Materials and methods

Study area

Italy extends 301,330 km2 with 23% flat areas, 42% uplands and 35% mountainous land [30]. The country is characterized by socioeconomic divides between northern and southern regions, urban and rural areas, coastal and inland districts. Socioeconomic divides reflect spatially-heterogeneous landscape and vegetation types, soils, agricultural systems and climatic regimes, even within relatively small areas [40]. Italian land is administered by twenty regions and more than 8,000 municipalities. The reference spatial unit of this study (8,100 local municipalities) refers to the 2001 administrative asset. This choice allows for the effective matching with several indicators derived from official statistics at the local scale [41]. The local governance system was changed moderately in 2013 maintaining 8,094 municipalities that administer the Italian territory.

The elementary analysis domain

The use of municipalities and local districts as the elementary spatial domain in the analysis of land quality and socioeconomic profile of rural communities is proposed and discussed by Salvati and Zitti [32] and Serra et al. [42]. Despite some criticisms concerning the use of administrative boundaries for assessing environmental variables [21], these spatial units show appreciable features that fill the need for data integration in ecological, social and economic fields [38]. Indeed, the use of municipal data presents the following advantages: (i) to address the local dimension of social, demographic and economic processes, (ii) to exploit quantitative information available at an enough detailed spatial scale when analysing the impact of land quality on socio-spatial and production structures and (iii) to allow identifying the most relevant geographical gradients supposed to affect configuration of both urban and rural regions [4345].

Assessing land quality

The multifaceted relationship between land quality and the socioeconomic local context is difficult to assess objectively because of soil variability, topography, multiple sources of ecological heterogeneity and land-use variety and diversification of socioeconomic activities and functions [15,46,47]. Indeed, land quality can be defined in different ways according to the disciplinary perspective and the final objective of the study e.g. [21,43,48]. Land quality primarily reflects the ability of a soil to sustain agricultural production and/or natural ecosystems [31], considering eventual soil degradation processes at the local scale [21]. On the one hand, land evaluation refers to the specific suitability of land for a given crop, and depends upon a detailed understanding of the environmental (including—but not restricted to—soil) requirements for any specified activity or function [14]. On the other hand, land evaluation may also refer to the much broader capability of the land to support a given (non-agricultural) use, such as urban areas, recreation, pastures or forestry, as well as broader ecosystem services [40]. Limited data availability, the conflicting demand for reliability and generality, and the diversity of conditions at the regional scale have created conceptual and practical difficulties in the development of information systems assessing land quality at the national and continental scale in Europe [35]. Variables derived from official statistical sources, providing homogeneous information over time and space and easily available data at a disaggregated resolution scale (e.g. municipalities, local labour districts, homogeneous agricultural areas) can be regarded as candidate indicators of land quality [30, 32, 49, 50].

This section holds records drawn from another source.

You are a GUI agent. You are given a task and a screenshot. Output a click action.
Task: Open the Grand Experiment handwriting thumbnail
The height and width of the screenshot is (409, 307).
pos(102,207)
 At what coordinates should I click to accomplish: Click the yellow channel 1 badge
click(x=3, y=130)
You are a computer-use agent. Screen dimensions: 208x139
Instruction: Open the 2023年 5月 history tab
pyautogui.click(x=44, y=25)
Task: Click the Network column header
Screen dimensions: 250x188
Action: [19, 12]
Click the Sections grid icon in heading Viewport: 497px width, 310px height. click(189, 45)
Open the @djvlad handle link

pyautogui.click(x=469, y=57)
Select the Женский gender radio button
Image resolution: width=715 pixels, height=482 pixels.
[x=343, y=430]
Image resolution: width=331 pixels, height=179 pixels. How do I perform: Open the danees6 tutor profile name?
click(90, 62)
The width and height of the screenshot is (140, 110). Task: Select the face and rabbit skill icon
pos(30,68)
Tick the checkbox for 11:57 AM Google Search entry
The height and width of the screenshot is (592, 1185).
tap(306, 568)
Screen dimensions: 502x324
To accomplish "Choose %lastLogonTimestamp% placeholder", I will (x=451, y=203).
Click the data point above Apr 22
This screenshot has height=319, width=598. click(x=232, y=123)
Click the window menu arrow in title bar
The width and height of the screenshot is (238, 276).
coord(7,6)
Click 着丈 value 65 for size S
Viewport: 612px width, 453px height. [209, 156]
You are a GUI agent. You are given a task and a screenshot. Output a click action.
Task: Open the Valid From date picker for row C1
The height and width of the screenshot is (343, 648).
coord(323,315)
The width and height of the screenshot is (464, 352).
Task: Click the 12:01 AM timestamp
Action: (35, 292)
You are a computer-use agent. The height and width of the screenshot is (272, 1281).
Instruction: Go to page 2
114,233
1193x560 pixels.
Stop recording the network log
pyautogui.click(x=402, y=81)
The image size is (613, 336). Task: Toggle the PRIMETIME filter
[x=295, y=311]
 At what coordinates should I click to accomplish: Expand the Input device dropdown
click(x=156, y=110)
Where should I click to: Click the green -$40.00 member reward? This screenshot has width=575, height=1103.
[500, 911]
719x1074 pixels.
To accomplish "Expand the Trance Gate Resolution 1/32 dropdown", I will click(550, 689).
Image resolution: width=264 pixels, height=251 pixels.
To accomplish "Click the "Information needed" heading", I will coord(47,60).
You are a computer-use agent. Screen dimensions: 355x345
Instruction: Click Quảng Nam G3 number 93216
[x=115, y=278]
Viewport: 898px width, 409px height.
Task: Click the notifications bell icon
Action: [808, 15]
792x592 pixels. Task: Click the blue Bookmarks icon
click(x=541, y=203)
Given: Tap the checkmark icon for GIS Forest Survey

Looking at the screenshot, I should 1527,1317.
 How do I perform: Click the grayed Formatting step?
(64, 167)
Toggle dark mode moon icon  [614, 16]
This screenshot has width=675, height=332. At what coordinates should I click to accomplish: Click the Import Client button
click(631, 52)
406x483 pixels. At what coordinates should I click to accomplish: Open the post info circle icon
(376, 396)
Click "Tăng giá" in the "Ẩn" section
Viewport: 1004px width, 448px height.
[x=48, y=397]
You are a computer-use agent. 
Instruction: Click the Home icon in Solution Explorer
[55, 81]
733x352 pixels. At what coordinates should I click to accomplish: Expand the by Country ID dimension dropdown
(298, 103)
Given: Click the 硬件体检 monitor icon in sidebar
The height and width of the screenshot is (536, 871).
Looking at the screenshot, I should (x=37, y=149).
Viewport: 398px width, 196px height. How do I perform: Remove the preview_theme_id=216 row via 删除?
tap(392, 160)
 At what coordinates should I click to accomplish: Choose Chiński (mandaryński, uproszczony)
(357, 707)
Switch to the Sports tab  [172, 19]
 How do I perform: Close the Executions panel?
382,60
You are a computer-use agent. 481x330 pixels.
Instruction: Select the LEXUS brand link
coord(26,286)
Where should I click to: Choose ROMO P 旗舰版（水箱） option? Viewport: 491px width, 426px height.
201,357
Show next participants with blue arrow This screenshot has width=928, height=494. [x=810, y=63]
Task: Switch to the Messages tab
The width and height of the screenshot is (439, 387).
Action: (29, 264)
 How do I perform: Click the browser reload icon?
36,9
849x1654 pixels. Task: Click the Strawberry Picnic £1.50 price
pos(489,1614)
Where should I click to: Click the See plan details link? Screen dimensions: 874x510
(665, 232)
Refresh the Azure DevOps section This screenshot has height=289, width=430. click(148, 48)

Based on these premises, we considered three distinct indicators in the present study: an indicator (LQ) derived from a simplified Land Quality evaluation procedure, a variable assessing land sustainability for agricultural productions based on a specific attribute assessing the maximum potential Available Water Content (AWC) in a given soil, and a more general Soil Quality Index (SQI) quantifying the overall quality of land resources, taking into account soil degradation processes (e.g. erosion, salinization, compaction, sealing, contamination). The selected indicators provide a more comprehensive description of local-scale land quality patterns in Italy than a single-variable approach [39]. Moreover, due to the national coverage of our study, the use of multiple indicators limits the shortcomings associated with the analysis of single variables [39,48,51]. These indexes were considered in earlier works providing a comprehensive assessment of land quality and estimation of soil capital value in Italy and, more generally, in study areas from the northern Mediterranean basin [32,49,52]. Since land quality has been less frequently assessed at the national or continental scale due to e.g. heterogeneity in basic data sources, the comparative use of three widely-used metrics, homogeneous and referenced at the country level, appears as a suitable approach to control for soil's spatial variability [51].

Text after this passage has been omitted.